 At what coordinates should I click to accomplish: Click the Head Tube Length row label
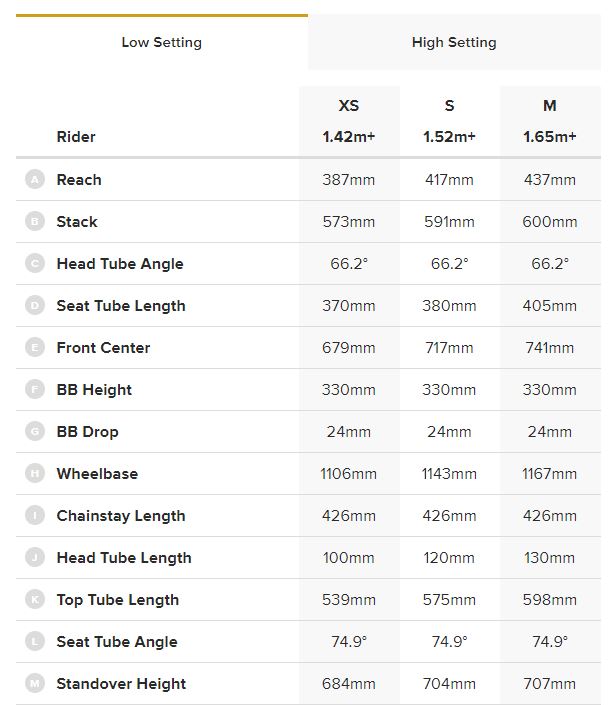click(124, 558)
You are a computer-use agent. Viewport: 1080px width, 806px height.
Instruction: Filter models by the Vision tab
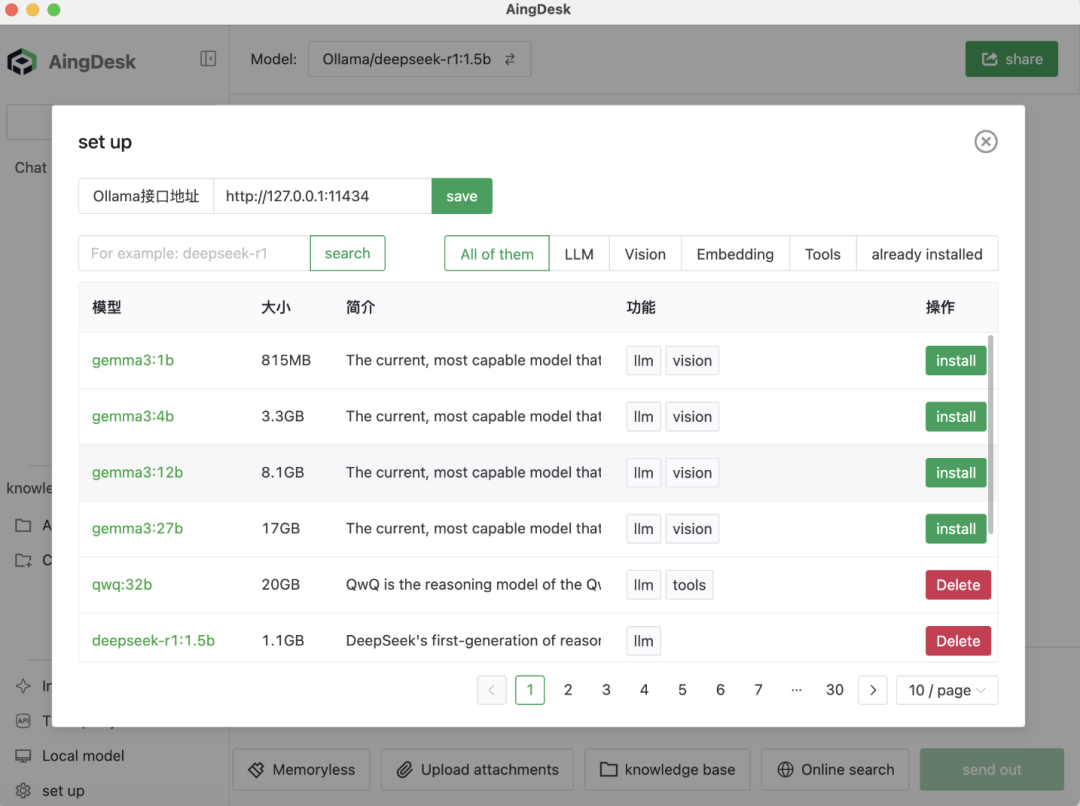click(645, 254)
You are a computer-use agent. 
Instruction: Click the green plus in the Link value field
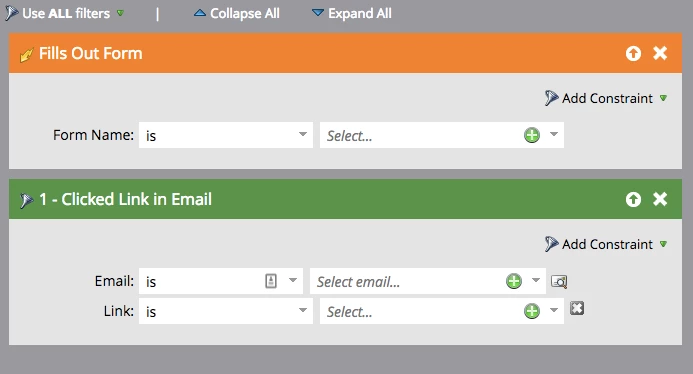click(532, 311)
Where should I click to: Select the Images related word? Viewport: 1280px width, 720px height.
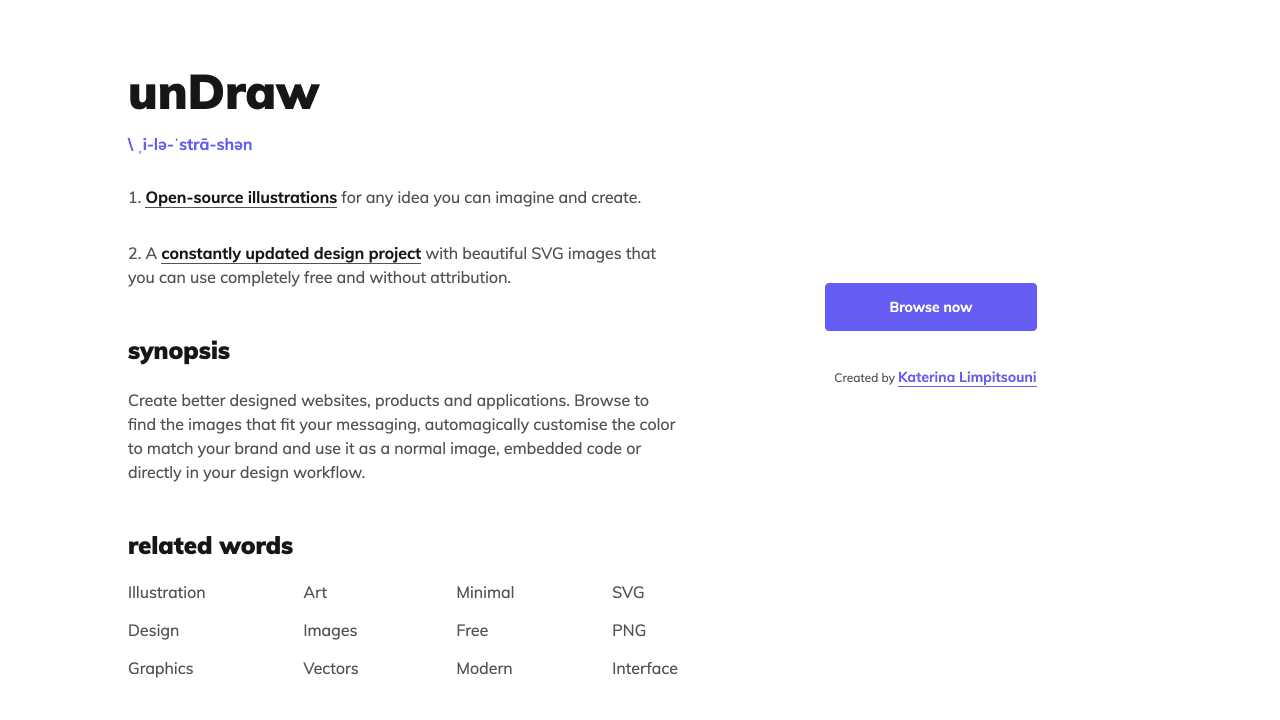coord(330,630)
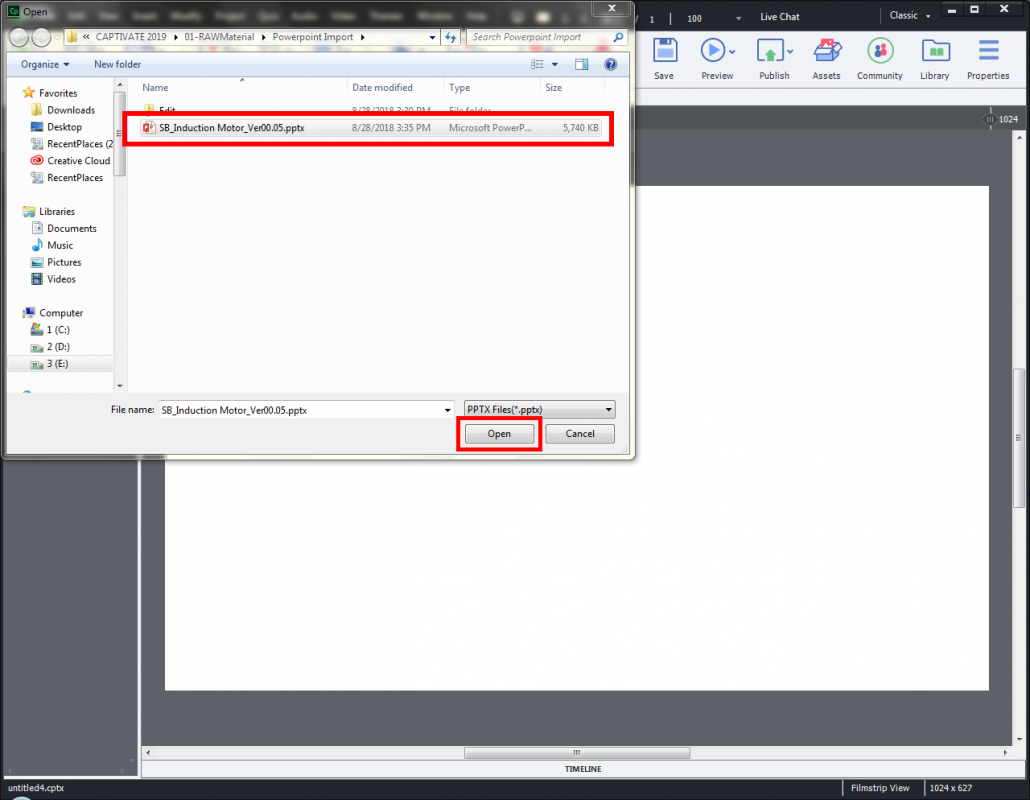Viewport: 1030px width, 800px height.
Task: Select the Pictures library
Action: [x=61, y=262]

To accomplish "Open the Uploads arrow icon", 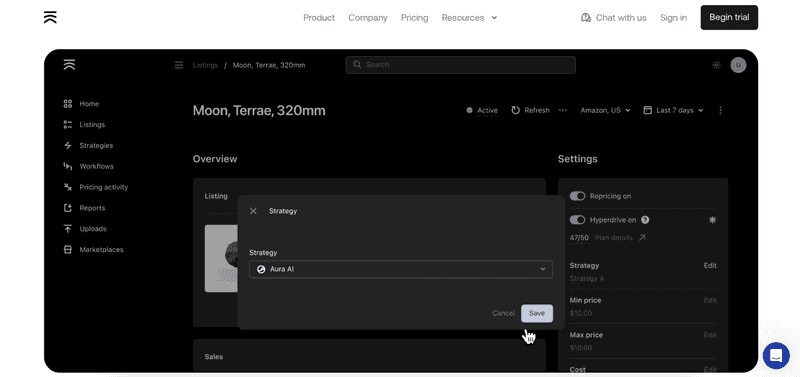I will 67,229.

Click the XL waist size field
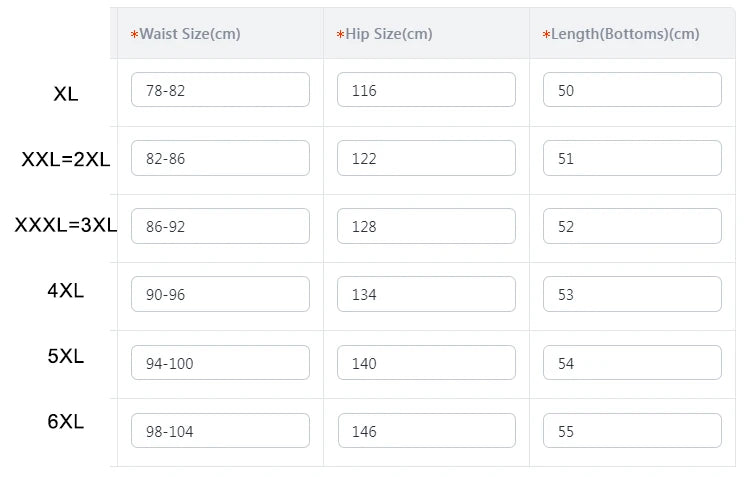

——————

▶ Problem
State how many lines of the records hold the string "computer", and nothing else.

▶ The answer
2